Sunday, April 11, 2010
The Specials: Ska Little Too Late?
The Specials 2010: Ska-little too late?
By Rob Nieto
I never trusted Mark Bergamini’s taste in music. Sure, he was my best friend growing up and for several years we were inseparable. But I could never wrap my head around the fact that his favorite singer was Elvis Presley.
Back in 1979, “The King” was far past his ass-kicking prime (In all fairness, he had just passed two years earlier). So when Mark tried to sell me on The Specials, a new band he had a just snagged a cassette of, I found it hard to swallow. “What’s so special about them”, I blurted rather dorkily. Sadly, I wouldn’t learn of my fatal error in musical taste for another several years.
By then The Specials (or The Special AKA, depending on how the wind was blowing that day) had already arrived in the U.S. -- care of a nascent TV oddity known as MTV, which delivered unto an unsuspecting audience not only a new band but a whole new sound. Listening to “Message to you Rudy” from the 1979 disc simply titled Specials was a musical Rosetta Stone. I was blown away by the heart-skipping fusion of sneaker-stomping ska puréed with a punk-laden drive that sneered at your senses daring you to listen.
Formed by mates Jerry Dammers, Lynval Golding and Horace Panter in Conventry, England, The Specials featured lead singer Terry Hall, Neville Staple on backing vocals and percussion, “Roddy Radiation” Byers on lead guitar, “Sir” Horace Panter on bass, and John Bradbury on drums. Festooned in pork pie hats, the mod styled suitors successfully delivered their brand of music while tempering it with a sense of social responsibility. A good example of this was “Ghost Town” which soared to # 1 on the U.K. charts. It’s melancholy beat was not only catchy; it drove home the desperation felt by the jobless masses in England at the time.
Sadly after a string of hits - and much fewer misses - the band folded up shop in 1981. If you blinked you caught Staple, Golding and Hall reform in the Ska/Pop band Fun Boy Three. Their remake of the Go-Go’s classic “Our Lips are Sealed” was a fave and was co-written by Go-Go Jane Wiedlen and FB3’s Terry Hall. (Side Note: another “must listen” from the period, "The Lunatics [Have Taken Over the Asylum]".)

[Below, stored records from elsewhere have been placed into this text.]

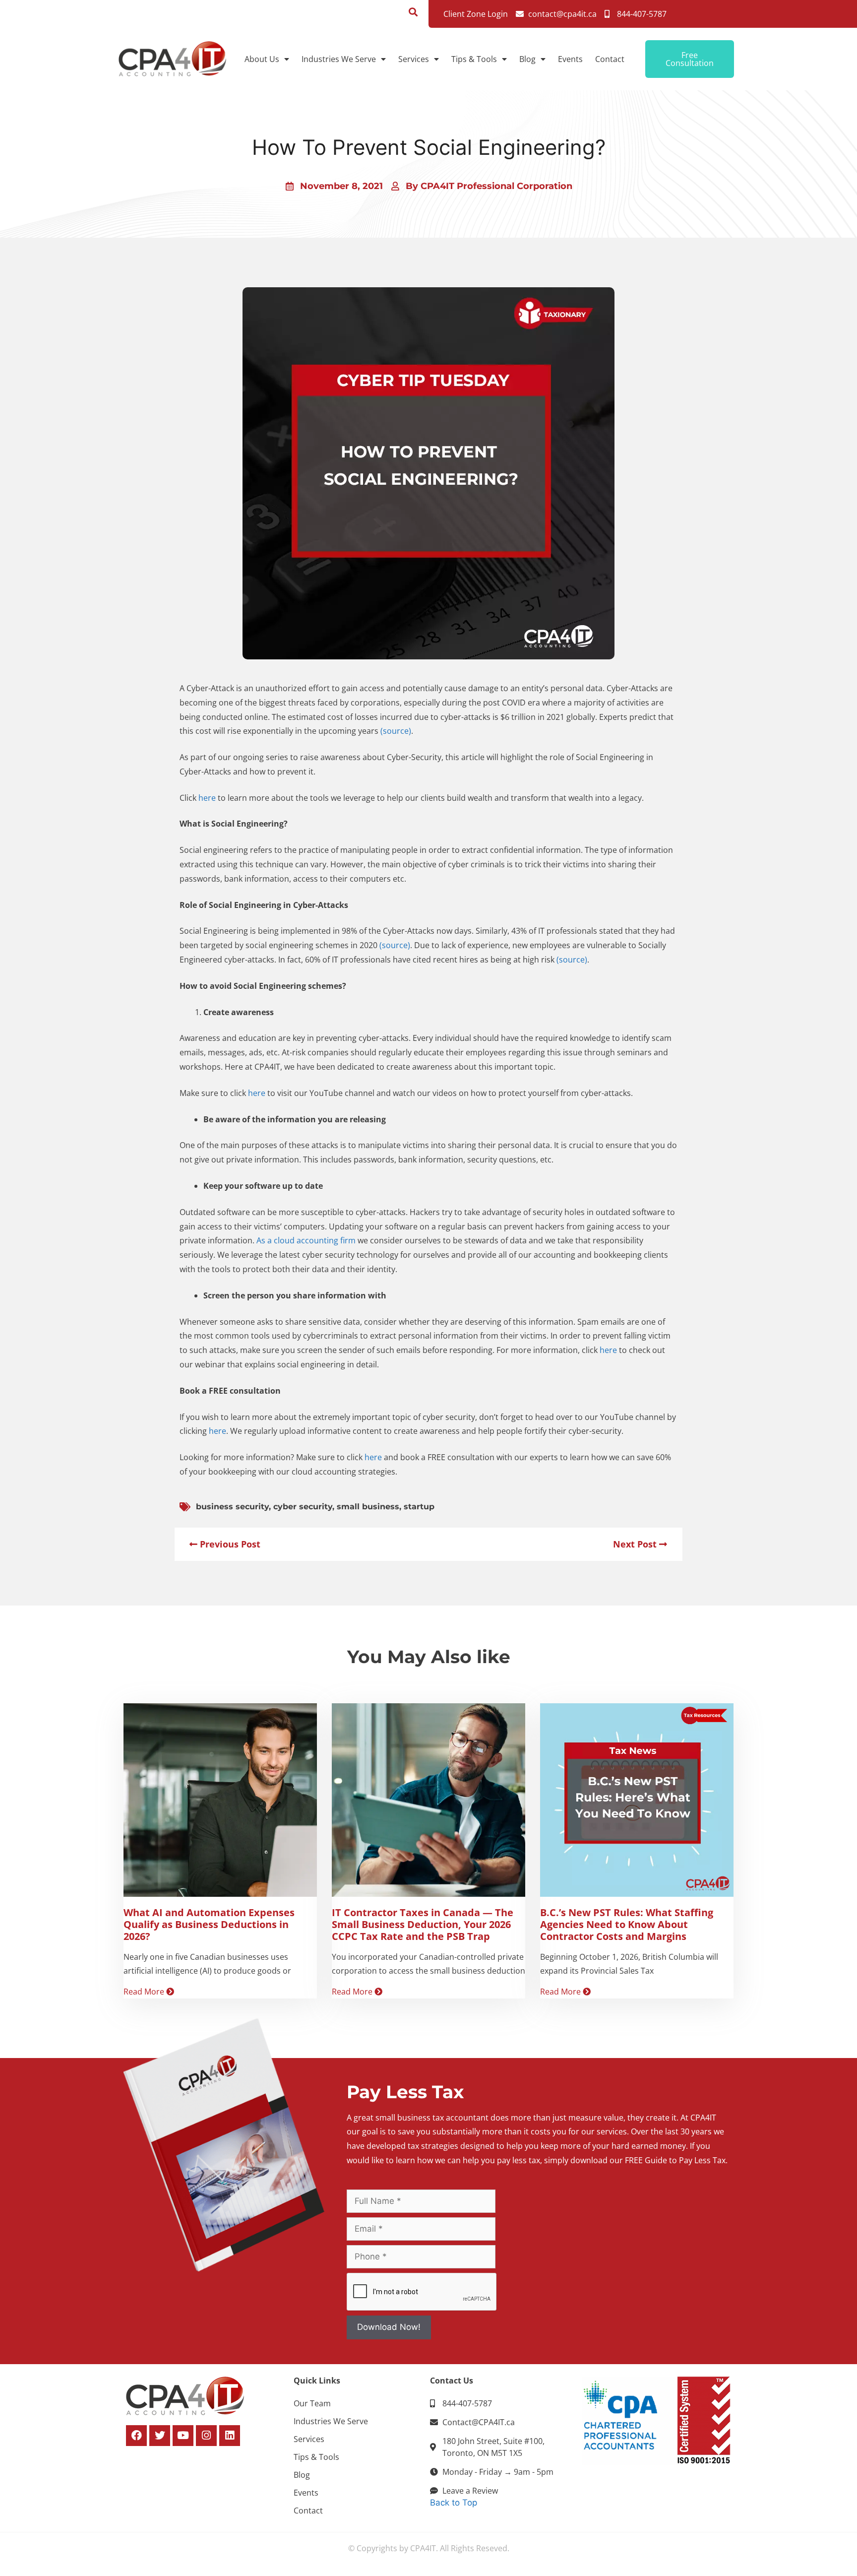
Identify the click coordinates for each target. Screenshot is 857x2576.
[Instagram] (206, 2435)
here (207, 797)
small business (368, 1506)
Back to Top (453, 2503)
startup (419, 1506)
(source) (395, 730)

Speed forward 3 decades. Sadly, I’m older, not as slender nor near as cool.
But The Specials are back! Many of the original members have reformed forging forward with a string of dates, including a key spot at Coachella this month and a stop on Late Night with Jimmy Fallon on tap for mid April (bonus cool points for the SNL alum!) But they’ve done so without the help of songwriter/keyboardist Dammers, who is reportedly in a tiff with his former band mates. Dammers insists he was “kicked out” of the band and will not be a part of the reunion. Meantime the remaining Specials say they hold no grudge against him. “The door is always open” say Dammers’ ex-mates. Let’s hope he decides to walk through.
So what’s changed in the 30 years since they last took stage? A quick check of the way back machine -- 1980: Walkmans & Ray Bans. 2010? = iPods & J. Crew.
So are the once-irreverent social shakers as relevant today as they were 3 decades ago?” You don’t have to turn the pages of the Wall Street Journal to see that nearly one in ten of us are out of work. While we all shouted they lyrics to “Rat Race” at our TV’s, few of us heeded the warning of what was yet to come in our not-to-distant future. And with thousands of foreclosed homes sitting empty across the U.S., “Ghost Town” has taken on a whole new meaning.
While I won’t make the trip to Coachella, (yeah, you try and convince my wife), I look forward to hearing young voices strain to hit the high notes on the chorus of “Message to You Rudy”.
As for Mark Bergamini, we lost touch after I got out of high school. But I will say this. He was right about The Specials. Long live The King!